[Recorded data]

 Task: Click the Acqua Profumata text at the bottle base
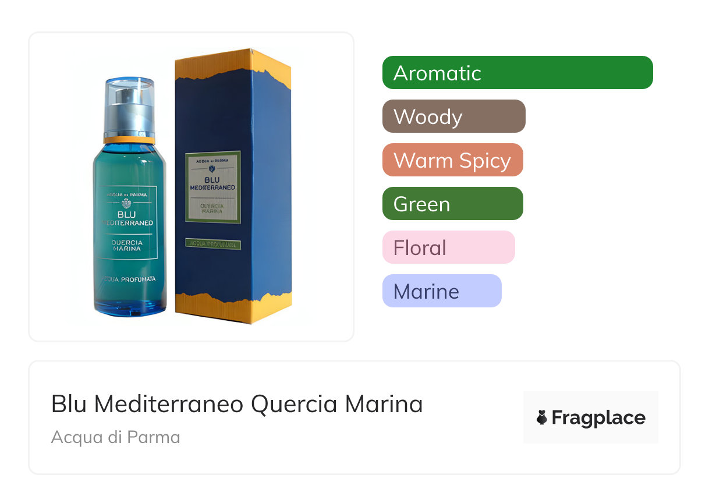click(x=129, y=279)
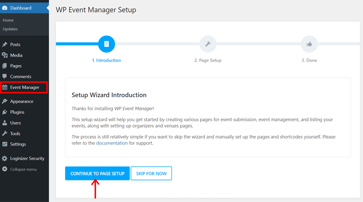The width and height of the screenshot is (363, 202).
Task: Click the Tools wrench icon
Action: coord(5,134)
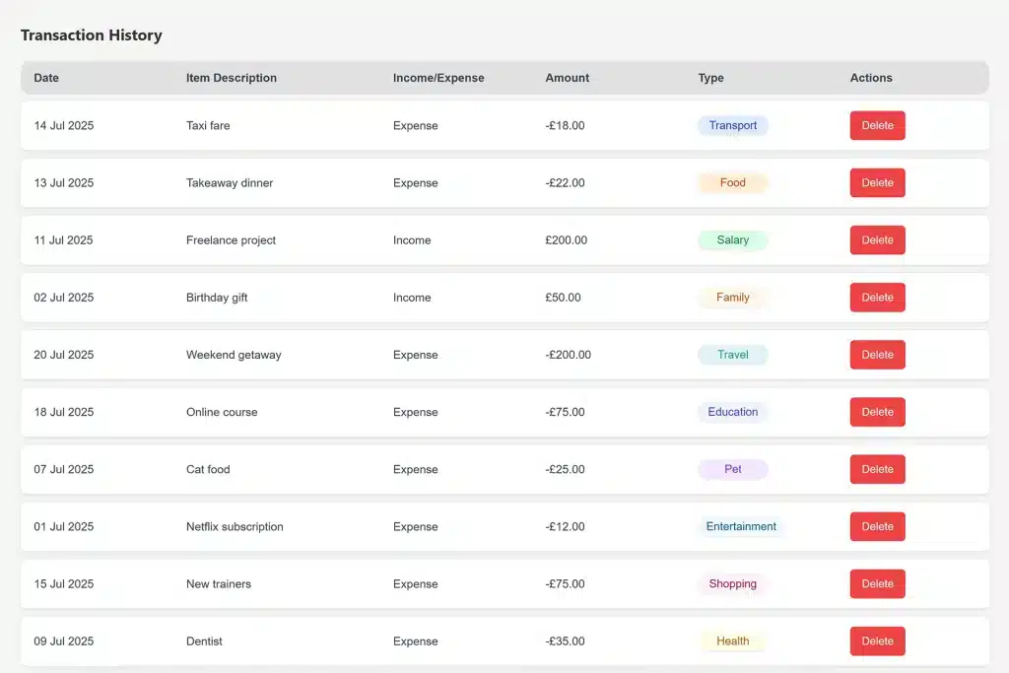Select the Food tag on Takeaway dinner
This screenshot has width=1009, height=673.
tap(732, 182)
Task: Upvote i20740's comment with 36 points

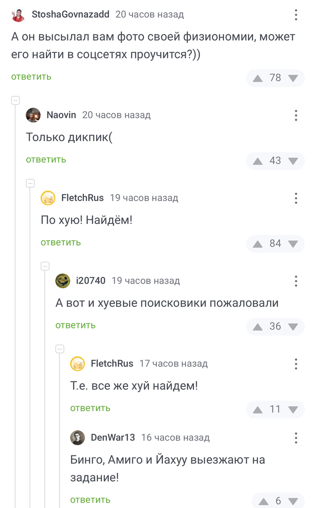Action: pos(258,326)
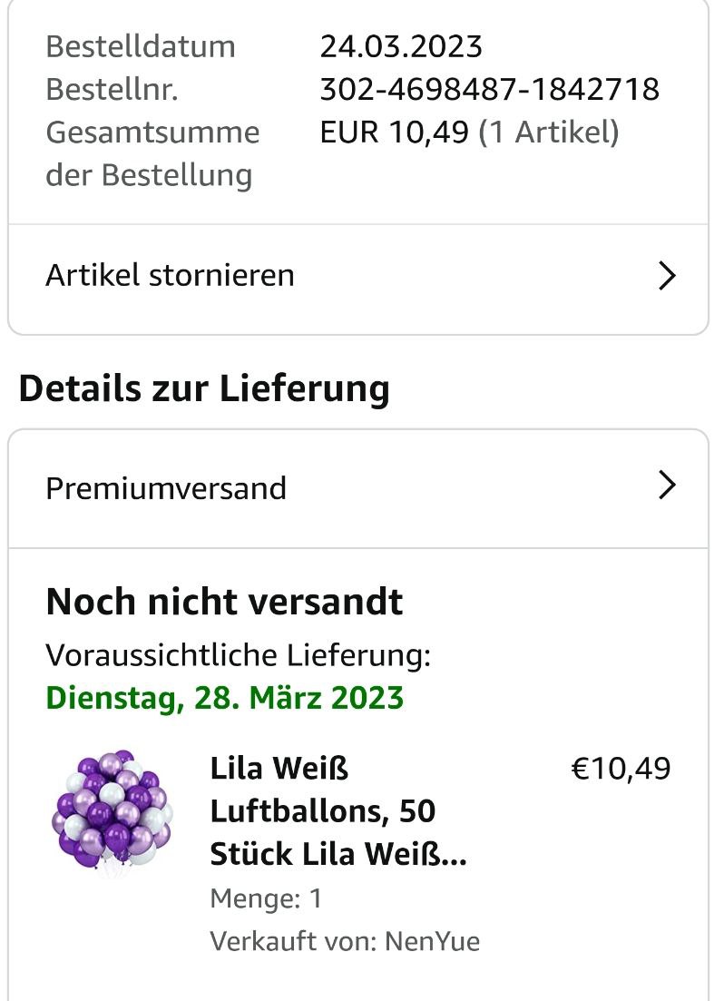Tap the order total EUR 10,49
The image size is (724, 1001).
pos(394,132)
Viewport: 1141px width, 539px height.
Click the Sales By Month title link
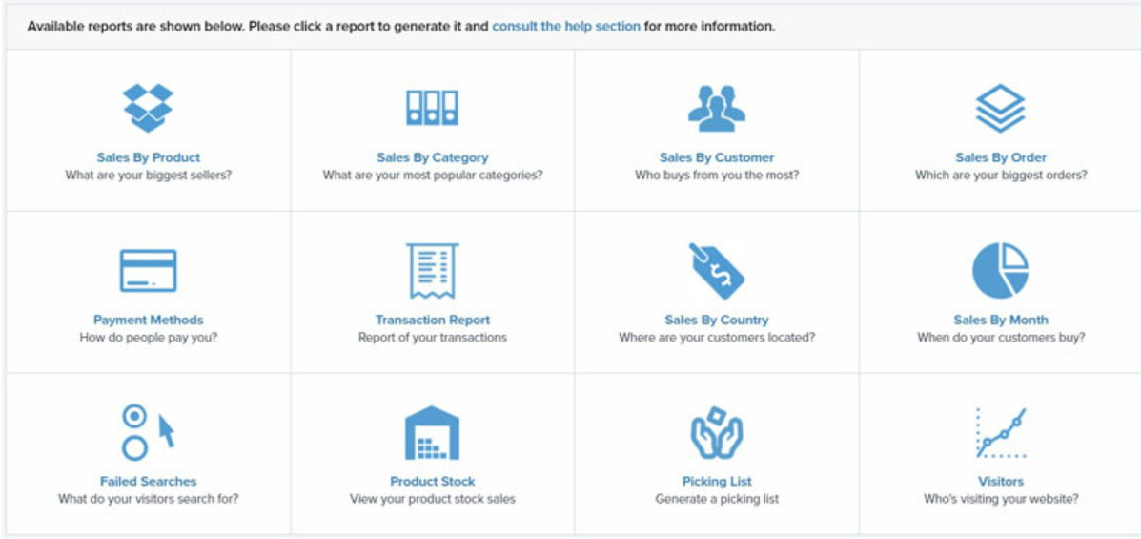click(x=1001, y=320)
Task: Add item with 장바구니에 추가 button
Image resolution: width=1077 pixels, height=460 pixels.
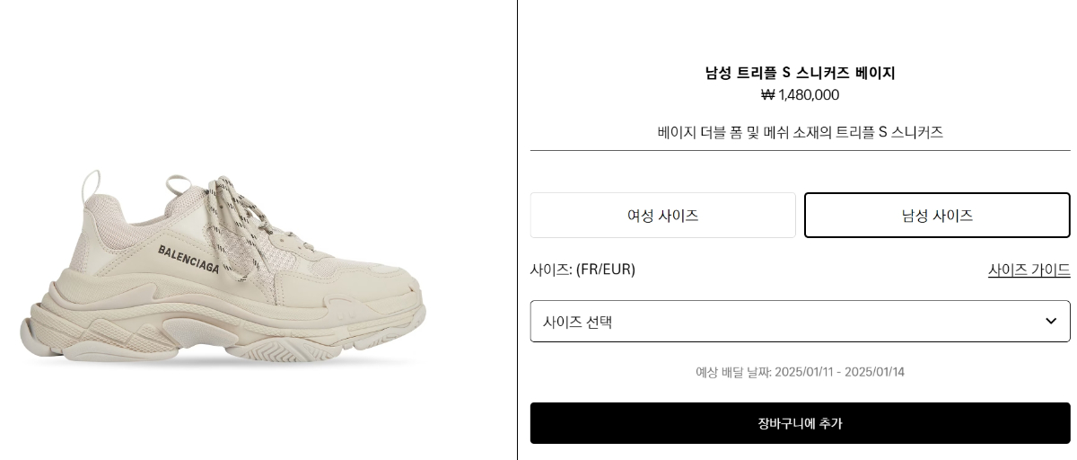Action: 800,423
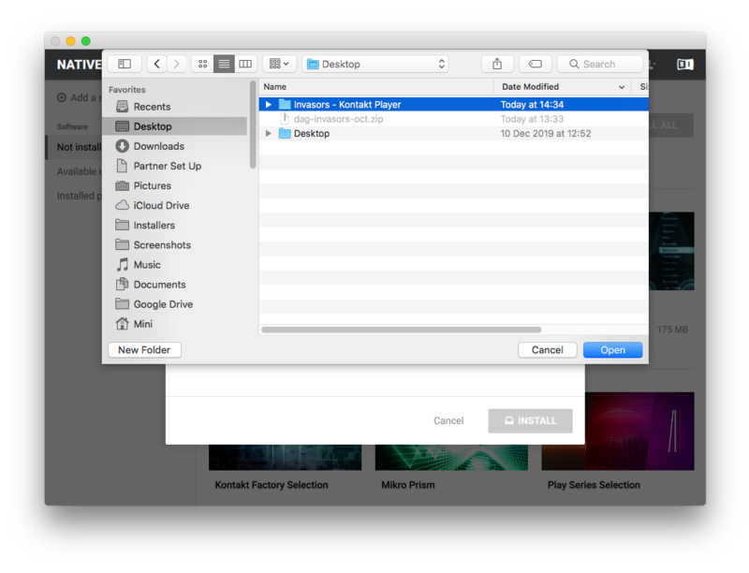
==
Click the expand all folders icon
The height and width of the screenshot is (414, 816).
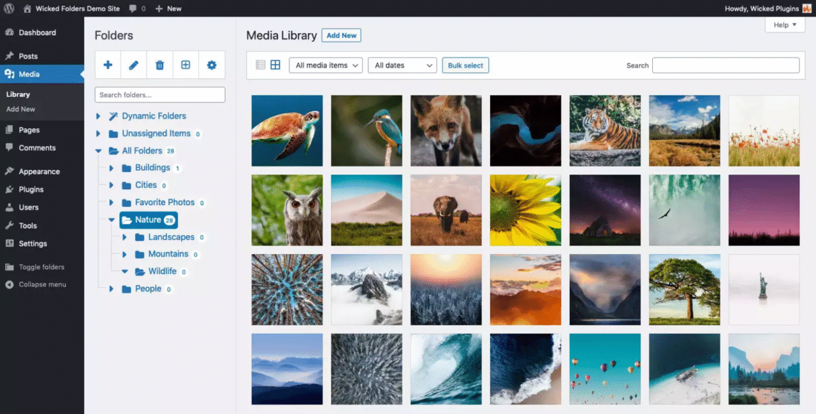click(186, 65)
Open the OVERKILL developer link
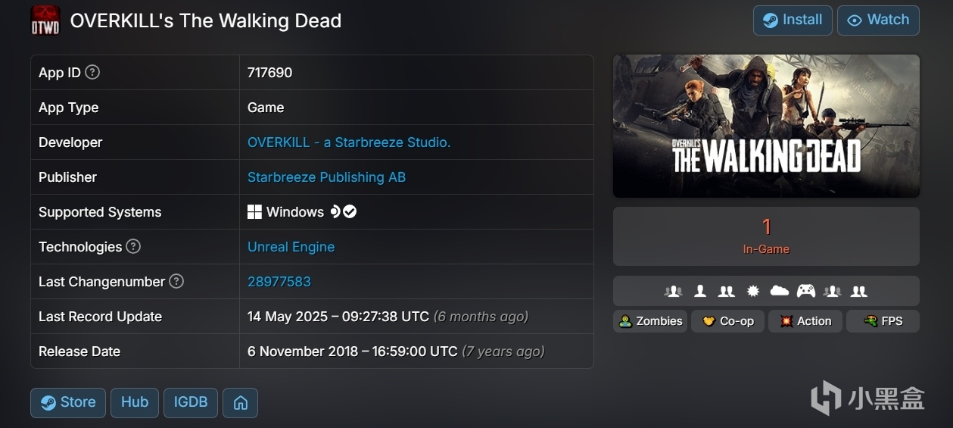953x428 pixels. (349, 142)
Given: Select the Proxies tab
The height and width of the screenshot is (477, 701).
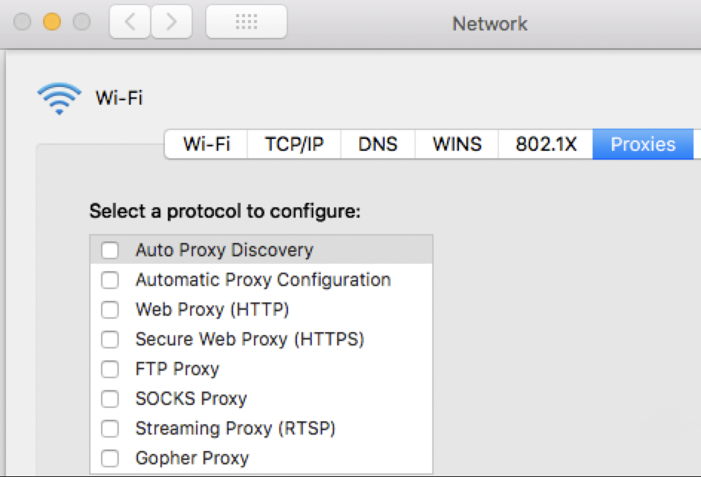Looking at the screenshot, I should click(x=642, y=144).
...
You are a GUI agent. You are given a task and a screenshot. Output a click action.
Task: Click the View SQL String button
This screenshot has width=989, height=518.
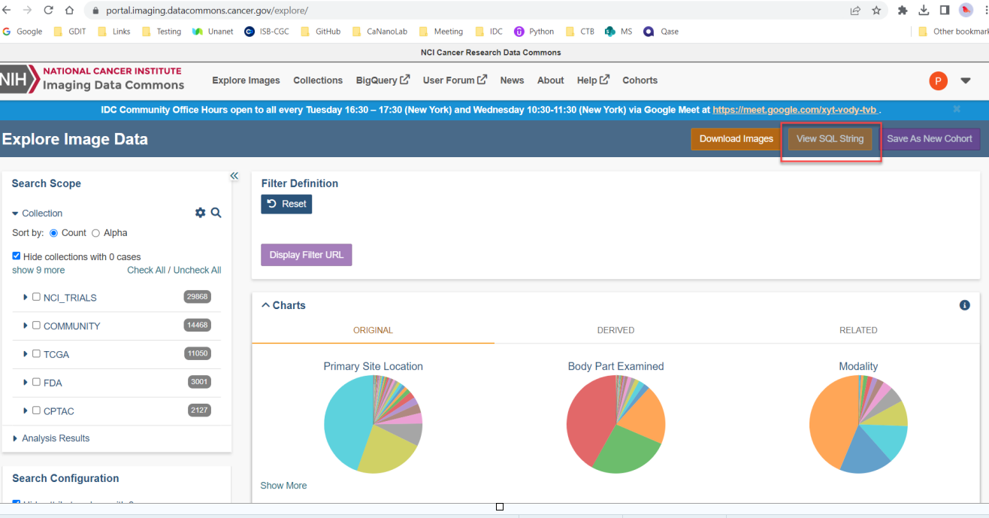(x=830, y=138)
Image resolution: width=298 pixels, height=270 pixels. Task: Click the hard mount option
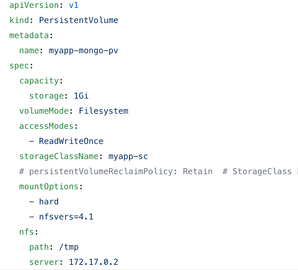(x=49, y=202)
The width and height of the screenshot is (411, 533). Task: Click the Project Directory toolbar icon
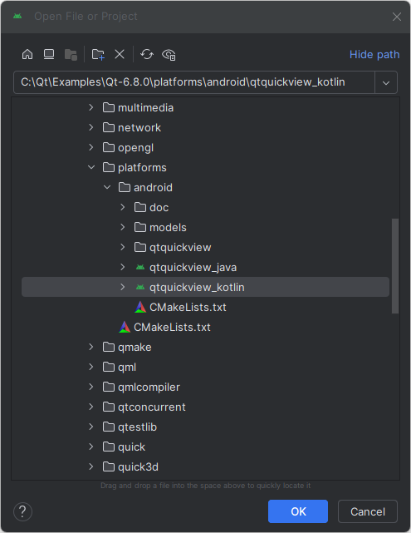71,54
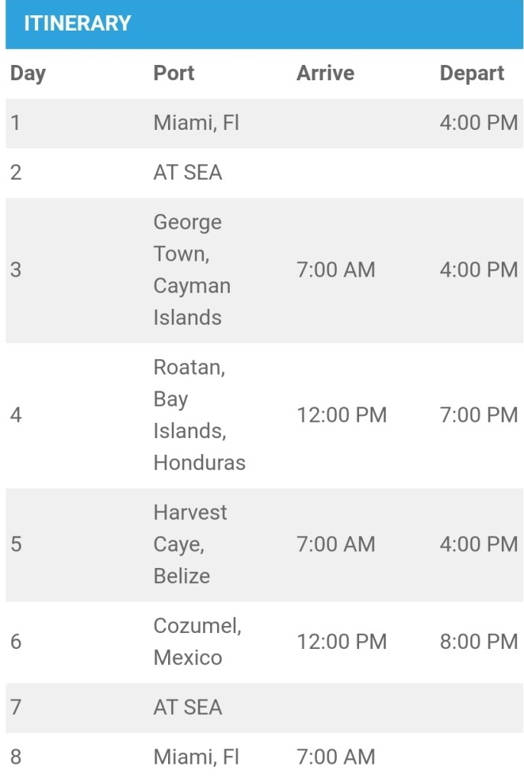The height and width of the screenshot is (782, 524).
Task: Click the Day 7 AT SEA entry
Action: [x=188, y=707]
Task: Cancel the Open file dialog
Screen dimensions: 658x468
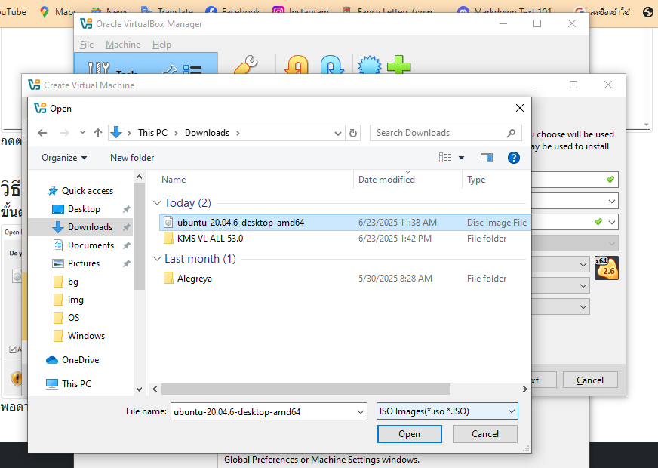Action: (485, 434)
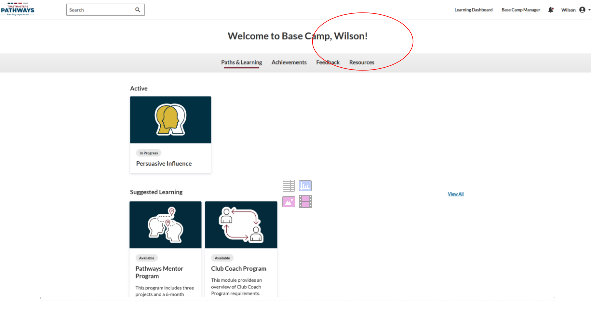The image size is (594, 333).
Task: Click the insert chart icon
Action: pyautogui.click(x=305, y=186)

▶ _THE PROBLEM_
Could you write out, word for word, the records from the line with "Task: Click the Acqua" to the line with "Action: 800,423", both included, leaving out the pictures?

▶ _FINISHED TASK_
 Task: Click the Acqua Profumata text at the bottle base
click(x=129, y=279)
The width and height of the screenshot is (363, 202).
Task: Click the Tools wrench icon
Action: coord(5,134)
Select the Food tag on Takeaway dinner
This screenshot has width=1009, height=673.
tap(732, 182)
Task: Upvote i20740's comment with 36 points

Action: pos(258,326)
Tap the order total EUR 10,49
The image size is (724, 1001).
pos(394,132)
Viewport: 1141px width, 539px height.
Click the Sales By Month title link
click(x=1001, y=320)
Task: Add item with 장바구니에 추가 button
Image resolution: width=1077 pixels, height=460 pixels.
Action: 800,423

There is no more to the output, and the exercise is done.